START Exercise data

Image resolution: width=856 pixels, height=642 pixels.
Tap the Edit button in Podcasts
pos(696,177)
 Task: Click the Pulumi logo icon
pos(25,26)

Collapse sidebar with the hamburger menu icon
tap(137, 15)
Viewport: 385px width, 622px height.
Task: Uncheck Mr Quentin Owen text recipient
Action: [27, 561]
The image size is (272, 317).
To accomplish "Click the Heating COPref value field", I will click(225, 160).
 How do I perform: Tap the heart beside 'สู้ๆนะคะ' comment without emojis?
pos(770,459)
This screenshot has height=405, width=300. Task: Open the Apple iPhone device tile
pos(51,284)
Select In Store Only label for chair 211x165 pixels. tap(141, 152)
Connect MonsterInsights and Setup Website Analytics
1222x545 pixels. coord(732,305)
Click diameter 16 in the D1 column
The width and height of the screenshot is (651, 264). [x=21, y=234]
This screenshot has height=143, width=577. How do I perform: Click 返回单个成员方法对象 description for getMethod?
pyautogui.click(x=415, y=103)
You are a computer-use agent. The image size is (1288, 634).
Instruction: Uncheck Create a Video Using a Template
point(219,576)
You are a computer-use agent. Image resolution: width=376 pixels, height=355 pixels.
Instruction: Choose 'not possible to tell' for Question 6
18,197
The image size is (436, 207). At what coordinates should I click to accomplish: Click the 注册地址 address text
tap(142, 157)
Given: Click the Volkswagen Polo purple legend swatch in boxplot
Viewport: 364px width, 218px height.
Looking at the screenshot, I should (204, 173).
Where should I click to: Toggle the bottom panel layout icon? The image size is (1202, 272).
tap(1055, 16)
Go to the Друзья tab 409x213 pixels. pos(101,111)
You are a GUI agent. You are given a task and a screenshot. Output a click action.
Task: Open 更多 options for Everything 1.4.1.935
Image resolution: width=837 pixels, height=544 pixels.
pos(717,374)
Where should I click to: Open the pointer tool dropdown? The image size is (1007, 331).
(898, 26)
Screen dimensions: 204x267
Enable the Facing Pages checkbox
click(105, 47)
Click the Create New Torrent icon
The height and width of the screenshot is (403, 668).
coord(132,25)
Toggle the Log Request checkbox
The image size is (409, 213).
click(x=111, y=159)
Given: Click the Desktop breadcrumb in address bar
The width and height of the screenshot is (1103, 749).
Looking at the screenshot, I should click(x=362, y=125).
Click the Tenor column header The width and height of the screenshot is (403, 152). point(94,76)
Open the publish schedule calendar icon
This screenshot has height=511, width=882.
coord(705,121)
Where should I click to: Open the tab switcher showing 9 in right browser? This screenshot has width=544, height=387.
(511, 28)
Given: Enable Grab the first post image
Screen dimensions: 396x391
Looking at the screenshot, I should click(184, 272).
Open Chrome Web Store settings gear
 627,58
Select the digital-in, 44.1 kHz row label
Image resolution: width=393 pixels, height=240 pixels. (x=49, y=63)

END Exercise data

— Action item —
Return only those lines of the records that contain the string "computer".

— Solution to the exercise —
You are a computer-use agent. The image size is (1288, 634).
You are a computer-use agent. Image resolution: width=376 pixels, height=355 pixels.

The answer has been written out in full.